(TASK DIRECTIONS): Take the entries below and print only the lines from the one with "This screenshot has width=1000, height=1024." through the one with "Given: Hide the Misc folder using eye icon", exactly as they stand, both ends included.

(DATASET RECORDS):
▬▬▬

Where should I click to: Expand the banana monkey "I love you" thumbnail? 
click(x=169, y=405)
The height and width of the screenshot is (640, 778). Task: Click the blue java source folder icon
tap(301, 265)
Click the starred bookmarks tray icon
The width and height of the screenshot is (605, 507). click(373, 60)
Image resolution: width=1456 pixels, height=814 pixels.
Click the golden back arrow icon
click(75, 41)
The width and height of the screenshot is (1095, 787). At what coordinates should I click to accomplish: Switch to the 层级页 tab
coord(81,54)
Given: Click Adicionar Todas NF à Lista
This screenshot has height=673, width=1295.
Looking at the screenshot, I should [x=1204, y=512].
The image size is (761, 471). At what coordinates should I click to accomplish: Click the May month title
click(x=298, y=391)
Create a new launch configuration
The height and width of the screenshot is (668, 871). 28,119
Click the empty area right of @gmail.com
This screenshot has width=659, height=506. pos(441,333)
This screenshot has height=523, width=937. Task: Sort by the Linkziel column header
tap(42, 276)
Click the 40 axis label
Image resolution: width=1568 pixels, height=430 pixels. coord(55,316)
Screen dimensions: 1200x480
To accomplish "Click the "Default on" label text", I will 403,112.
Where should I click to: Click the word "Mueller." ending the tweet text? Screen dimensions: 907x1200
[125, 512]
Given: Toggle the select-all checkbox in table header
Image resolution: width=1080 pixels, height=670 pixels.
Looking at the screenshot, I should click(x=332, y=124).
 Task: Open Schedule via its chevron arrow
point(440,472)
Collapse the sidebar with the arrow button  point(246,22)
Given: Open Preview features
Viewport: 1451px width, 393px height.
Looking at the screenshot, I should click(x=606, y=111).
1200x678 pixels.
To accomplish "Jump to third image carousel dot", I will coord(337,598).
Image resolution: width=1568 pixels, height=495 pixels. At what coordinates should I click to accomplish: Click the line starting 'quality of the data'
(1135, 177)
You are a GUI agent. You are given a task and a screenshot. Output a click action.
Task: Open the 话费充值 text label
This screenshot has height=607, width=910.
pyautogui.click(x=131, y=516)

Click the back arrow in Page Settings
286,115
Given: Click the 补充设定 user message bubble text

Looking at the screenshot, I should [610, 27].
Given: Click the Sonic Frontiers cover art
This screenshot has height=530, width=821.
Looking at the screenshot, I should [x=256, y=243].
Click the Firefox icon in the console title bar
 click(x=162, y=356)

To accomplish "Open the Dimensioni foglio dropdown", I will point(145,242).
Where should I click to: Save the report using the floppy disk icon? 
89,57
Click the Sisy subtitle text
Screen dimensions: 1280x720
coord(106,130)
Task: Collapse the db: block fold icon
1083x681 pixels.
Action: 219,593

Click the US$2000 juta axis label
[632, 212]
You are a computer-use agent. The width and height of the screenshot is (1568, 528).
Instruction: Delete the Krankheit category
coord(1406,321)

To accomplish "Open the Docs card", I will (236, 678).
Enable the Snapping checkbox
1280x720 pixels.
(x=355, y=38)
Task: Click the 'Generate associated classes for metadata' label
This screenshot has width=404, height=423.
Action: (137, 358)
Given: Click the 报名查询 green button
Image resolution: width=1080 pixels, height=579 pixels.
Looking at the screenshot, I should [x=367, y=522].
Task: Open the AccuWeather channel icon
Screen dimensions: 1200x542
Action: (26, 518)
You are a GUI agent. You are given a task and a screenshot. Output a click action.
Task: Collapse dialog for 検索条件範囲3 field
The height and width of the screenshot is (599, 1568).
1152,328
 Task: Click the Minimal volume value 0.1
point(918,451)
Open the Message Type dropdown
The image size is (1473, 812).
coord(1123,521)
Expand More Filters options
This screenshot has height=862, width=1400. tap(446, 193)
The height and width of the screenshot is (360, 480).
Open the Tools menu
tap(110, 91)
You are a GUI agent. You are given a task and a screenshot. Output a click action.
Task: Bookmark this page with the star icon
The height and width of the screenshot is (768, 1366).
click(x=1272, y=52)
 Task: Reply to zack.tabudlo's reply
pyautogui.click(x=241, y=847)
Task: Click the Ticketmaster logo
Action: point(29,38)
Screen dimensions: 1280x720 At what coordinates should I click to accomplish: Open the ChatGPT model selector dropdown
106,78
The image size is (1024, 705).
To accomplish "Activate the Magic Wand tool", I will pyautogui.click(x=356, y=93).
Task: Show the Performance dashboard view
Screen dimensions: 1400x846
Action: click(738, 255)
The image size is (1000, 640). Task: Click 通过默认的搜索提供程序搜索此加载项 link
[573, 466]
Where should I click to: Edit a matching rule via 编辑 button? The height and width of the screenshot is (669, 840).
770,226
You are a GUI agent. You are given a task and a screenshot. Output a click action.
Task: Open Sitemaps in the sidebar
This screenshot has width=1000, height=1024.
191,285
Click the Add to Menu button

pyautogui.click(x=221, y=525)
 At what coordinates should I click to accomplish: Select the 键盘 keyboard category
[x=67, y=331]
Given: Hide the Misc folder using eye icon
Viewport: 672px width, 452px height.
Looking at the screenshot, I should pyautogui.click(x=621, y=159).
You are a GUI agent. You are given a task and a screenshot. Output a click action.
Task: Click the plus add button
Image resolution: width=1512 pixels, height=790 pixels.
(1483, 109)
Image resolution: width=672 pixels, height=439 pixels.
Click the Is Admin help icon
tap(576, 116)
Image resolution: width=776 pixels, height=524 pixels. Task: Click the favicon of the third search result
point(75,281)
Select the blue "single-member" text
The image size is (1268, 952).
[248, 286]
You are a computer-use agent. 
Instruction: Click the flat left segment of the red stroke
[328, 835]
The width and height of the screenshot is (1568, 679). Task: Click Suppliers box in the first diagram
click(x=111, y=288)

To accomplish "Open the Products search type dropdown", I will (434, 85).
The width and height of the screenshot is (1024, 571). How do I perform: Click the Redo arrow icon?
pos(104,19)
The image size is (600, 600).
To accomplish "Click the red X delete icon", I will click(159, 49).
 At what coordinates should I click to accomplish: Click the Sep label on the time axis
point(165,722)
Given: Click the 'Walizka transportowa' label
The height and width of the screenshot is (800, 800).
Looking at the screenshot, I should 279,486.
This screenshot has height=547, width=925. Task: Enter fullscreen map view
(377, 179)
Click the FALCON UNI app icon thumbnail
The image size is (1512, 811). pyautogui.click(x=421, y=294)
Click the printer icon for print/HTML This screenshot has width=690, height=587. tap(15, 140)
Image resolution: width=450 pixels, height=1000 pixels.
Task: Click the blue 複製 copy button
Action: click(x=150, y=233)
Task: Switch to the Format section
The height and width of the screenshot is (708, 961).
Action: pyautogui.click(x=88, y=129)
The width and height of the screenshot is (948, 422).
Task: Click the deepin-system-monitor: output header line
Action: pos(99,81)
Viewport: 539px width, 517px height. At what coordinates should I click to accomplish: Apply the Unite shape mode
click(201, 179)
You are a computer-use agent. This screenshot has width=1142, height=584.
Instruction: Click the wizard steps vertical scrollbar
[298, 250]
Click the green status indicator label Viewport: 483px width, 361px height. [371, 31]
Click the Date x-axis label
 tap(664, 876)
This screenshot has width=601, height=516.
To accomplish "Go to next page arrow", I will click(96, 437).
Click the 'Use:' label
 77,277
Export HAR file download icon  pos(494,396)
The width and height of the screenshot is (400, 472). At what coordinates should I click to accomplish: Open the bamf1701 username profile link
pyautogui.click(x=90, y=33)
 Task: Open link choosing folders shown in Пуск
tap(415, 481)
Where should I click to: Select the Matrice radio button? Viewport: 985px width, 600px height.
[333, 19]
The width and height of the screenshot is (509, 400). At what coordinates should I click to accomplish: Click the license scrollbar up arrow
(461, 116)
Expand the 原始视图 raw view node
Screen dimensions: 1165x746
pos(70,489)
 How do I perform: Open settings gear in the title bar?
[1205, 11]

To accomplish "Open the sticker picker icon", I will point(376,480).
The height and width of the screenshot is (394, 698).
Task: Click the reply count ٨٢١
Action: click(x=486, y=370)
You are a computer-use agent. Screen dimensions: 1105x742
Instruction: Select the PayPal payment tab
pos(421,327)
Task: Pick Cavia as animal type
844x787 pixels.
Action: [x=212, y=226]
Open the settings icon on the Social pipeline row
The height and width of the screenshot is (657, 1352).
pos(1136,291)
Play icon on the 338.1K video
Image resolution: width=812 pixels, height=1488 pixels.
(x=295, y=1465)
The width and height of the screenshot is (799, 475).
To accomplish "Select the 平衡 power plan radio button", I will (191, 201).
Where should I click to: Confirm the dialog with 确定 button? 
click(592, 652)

▬▬▬

(ANSWER TO THIS PROBLEM):
This screenshot has width=1000, height=1024.
191,285
Click the Add to Menu button

pyautogui.click(x=221, y=525)
 At what coordinates should I click to accomplish: Select the 键盘 keyboard category
[x=67, y=331]
Given: Hide the Misc folder using eye icon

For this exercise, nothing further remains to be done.